Monday 15 March 2010

Nick Clegg's coalition fence sitting is damaging democracy

Nick Clegg's reluctance to name the Party he would be prepared to form a coalition with in the event of a hung parliament is a direct threat to democracy. By not coming clean on which party he is willing to work with, Clegg is keeping the public in the dark. We are now going into a General Election with many voters not knowing which party they are actually voting for.

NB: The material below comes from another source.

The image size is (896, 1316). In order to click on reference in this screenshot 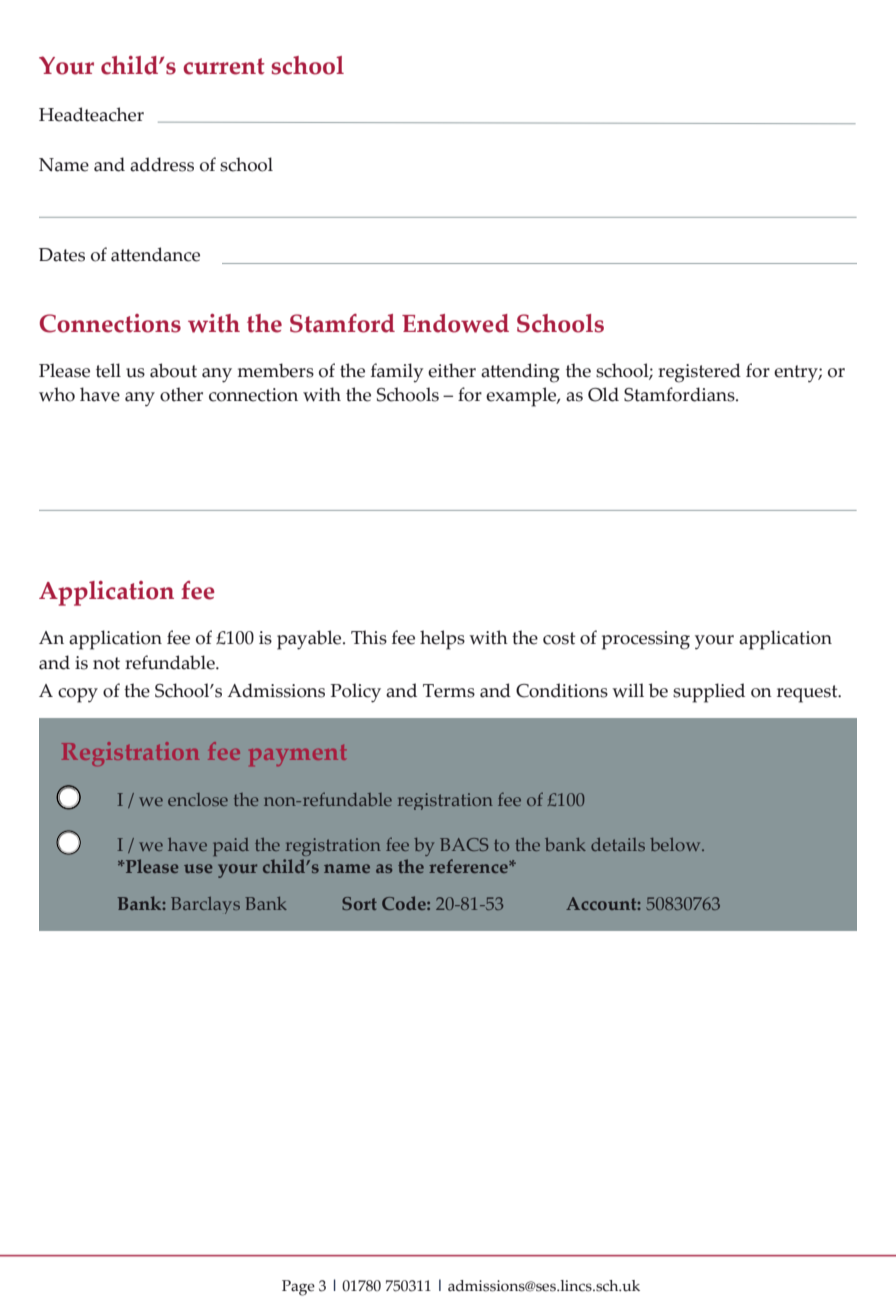, I will do `click(469, 866)`.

Many Lib Dems will not want to be connected to the Labour Party, and many will not want a coalition with the Conservative party. What Clegg is basically saying is that he will decide (after the election) which party the Lib Dems form a coalition with - not the voters. Don't Lib Dem voters have the right to know who they are voting for? The most likely outcome of a hung parliament would be a Lib/Lab coalition - that is the preferred option for the majority of Lib Dem voters - but nothing is for sure. How do those voters feel about forming a government with the Conservatives? A government run by David Cameron with a few token Lib Dems in the Cabinet?

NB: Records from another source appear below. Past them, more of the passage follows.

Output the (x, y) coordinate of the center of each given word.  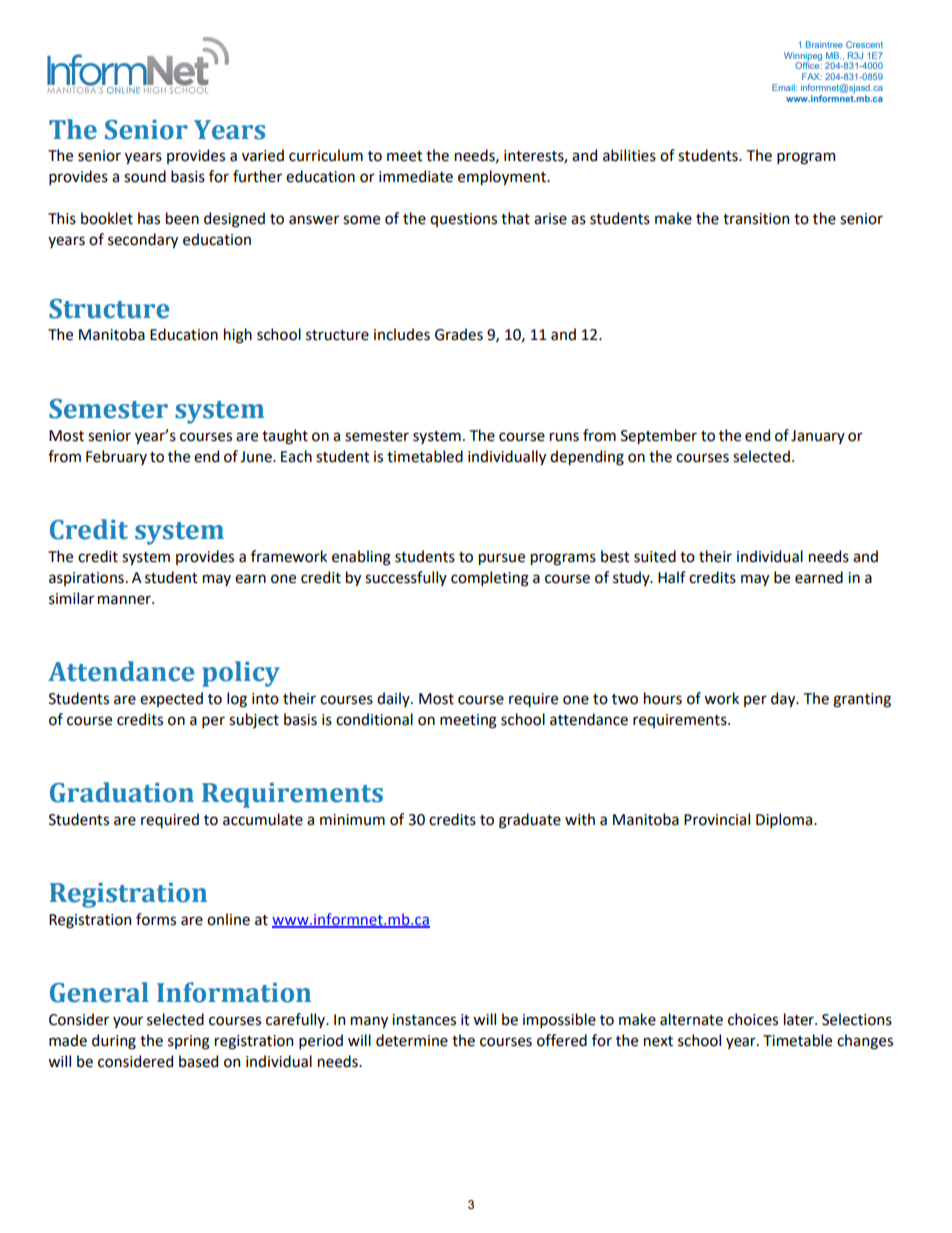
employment (503, 177)
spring (189, 1042)
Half (672, 577)
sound (145, 176)
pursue (502, 559)
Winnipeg (803, 57)
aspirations (86, 579)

As long as Nick Clegg sits on the fence, treating Lib Dem supporters like mushrooms*, those same supporters will not know if they are voting for a Labour or Conservative government.

It was Patrick Murray who said:

"Any political party that includes the word 'democratic' in its name, isn't."

Kept in the dark and fed sh*t.

2 comments:

TheBoilingFrog said...

I think the ill-disguised glee of the Lib Dems regarding a hung Parliament is misplaced.

In my view the mostly likely outcome of a hung Parliament would be for the 2 main parties (whichever one is largest) to tell the Lib Dems to sod off, and run the country as a minority Government and call another election a few months later.

Personally though I don't think it'll come to that, I believe the Tories will gain a majority albeit a small one.

Daily Referendum said...

TBF,

I think you are right. It doesn't hurt to point out Clegg's fence sitting though.